**EXERCISE DATA:**
┏━━
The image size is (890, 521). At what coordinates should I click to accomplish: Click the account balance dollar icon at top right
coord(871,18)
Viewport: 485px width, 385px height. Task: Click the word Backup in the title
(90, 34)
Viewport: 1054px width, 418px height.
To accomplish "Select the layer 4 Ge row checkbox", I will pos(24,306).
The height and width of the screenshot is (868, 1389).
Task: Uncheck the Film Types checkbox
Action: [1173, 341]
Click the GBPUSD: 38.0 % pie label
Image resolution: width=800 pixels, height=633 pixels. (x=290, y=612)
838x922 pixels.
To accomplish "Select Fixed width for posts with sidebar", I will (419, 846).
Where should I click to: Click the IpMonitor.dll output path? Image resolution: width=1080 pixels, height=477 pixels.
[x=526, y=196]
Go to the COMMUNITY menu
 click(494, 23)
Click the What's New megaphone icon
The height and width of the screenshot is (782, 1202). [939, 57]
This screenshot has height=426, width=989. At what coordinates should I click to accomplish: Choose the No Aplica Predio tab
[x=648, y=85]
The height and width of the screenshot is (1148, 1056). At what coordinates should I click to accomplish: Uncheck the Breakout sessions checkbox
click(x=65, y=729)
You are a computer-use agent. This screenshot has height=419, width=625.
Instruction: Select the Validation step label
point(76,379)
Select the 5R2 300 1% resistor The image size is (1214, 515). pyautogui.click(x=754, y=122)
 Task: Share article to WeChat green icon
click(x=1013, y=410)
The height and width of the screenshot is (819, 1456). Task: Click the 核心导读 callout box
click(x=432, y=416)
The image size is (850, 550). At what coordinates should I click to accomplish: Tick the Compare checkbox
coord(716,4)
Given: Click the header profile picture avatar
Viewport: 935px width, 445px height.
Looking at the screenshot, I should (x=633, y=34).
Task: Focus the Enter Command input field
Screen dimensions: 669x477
┗━━
Everything in the listing above should be printed again exactly.

The image size is (890, 521). At what coordinates should I click to accomplish: Click the account balance dollar icon at top right
coord(871,18)
Viewport: 485px width, 385px height. Task: Click the word Backup in the title
(90, 34)
Viewport: 1054px width, 418px height.
To accomplish "Select the layer 4 Ge row checkbox", I will pos(24,306).
The height and width of the screenshot is (868, 1389).
Task: Uncheck the Film Types checkbox
Action: [1173, 341]
Click the GBPUSD: 38.0 % pie label
Image resolution: width=800 pixels, height=633 pixels. (x=290, y=612)
838x922 pixels.
To accomplish "Select Fixed width for posts with sidebar", I will (419, 846).
Where should I click to: Click the IpMonitor.dll output path? Image resolution: width=1080 pixels, height=477 pixels.
[x=526, y=196]
Go to the COMMUNITY menu
 click(494, 23)
Click the What's New megaphone icon
The height and width of the screenshot is (782, 1202). [939, 57]
This screenshot has height=426, width=989. At what coordinates should I click to accomplish: Choose the No Aplica Predio tab
[x=648, y=85]
The height and width of the screenshot is (1148, 1056). At what coordinates should I click to accomplish: Uncheck the Breakout sessions checkbox
click(x=65, y=729)
You are a computer-use agent. This screenshot has height=419, width=625.
Instruction: Select the Validation step label
point(76,379)
Select the 5R2 300 1% resistor The image size is (1214, 515). pyautogui.click(x=754, y=122)
 Task: Share article to WeChat green icon
click(x=1013, y=410)
The height and width of the screenshot is (819, 1456). Task: Click the 核心导读 callout box
click(x=432, y=416)
The image size is (850, 550). At what coordinates should I click to accomplish: Tick the Compare checkbox
coord(716,4)
Given: Click the header profile picture avatar
Viewport: 935px width, 445px height.
Looking at the screenshot, I should (x=633, y=34).
Task: Focus the Enter Command input field
Screen dimensions: 669x477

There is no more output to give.